Anzeige verdrängt organische Ergebnisse

Wie User in den beiden Ländern berichten, tauchten die ersten Anzeigen in den vergangenen Tagen bei Suchvorgängen auf – während der Suche selbst, wie auch nach der Ergebnisanzeige. Minimalistisch geht Apple hier nicht vor: Reklame bedeckt organische Resultate, die Kennzeichnung erfolgt über ein kleines weißes „Ad“ auf blauem Quadrathintergrund. Wer echte Ergebnisse will, muss also oft scrollen. Das erinnert an die vielfach kritisierte Werbung im App Store, die Apple zuletzt auch ausgeweitet hatte. Besonders auf dem iPhone, wo im Hochkantmodus nicht viel Platz ist, stört dies.
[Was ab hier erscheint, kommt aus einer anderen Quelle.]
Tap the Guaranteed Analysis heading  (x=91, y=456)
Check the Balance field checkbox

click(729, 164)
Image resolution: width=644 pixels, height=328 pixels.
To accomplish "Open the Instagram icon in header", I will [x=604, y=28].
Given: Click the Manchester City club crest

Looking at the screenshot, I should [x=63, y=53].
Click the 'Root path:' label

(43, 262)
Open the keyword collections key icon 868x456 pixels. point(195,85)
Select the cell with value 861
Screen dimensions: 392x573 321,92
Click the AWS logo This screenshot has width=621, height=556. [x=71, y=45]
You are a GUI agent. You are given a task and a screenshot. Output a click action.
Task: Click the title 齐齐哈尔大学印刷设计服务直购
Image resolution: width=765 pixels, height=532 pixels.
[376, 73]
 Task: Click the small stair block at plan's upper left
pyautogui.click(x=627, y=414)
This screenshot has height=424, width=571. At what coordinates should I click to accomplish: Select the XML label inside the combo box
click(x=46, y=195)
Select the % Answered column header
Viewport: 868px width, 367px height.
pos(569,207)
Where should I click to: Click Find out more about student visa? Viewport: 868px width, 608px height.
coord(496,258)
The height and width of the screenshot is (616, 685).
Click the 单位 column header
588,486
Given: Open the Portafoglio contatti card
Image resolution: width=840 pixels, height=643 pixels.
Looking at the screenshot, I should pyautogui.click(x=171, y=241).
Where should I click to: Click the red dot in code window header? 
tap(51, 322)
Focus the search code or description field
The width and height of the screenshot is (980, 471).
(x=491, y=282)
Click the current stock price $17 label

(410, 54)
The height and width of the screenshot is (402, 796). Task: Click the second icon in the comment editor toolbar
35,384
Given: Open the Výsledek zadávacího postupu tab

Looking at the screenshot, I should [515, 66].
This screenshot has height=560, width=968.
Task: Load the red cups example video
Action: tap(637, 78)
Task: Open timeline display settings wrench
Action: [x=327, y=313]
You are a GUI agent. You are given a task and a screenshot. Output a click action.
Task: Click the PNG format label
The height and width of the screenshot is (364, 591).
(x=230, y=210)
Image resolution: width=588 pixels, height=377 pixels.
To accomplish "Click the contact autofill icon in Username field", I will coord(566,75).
Apple selbst hat für seine neuen Werbekunden unterdessen eine frische Reklame-für-die-Reklame-Website eröffnet. Darin werden die Werbevarianten in Form der gekauften „Ortsvorschläge“ (Suggested Places) sowie in der Ergebnisliste erläutert (siehe Bild oben). Der Konzern betont, dass es sehr einfach sei, zu schalten und sich ein Unternehmen auch nicht langfristig vertraglich binden müsse.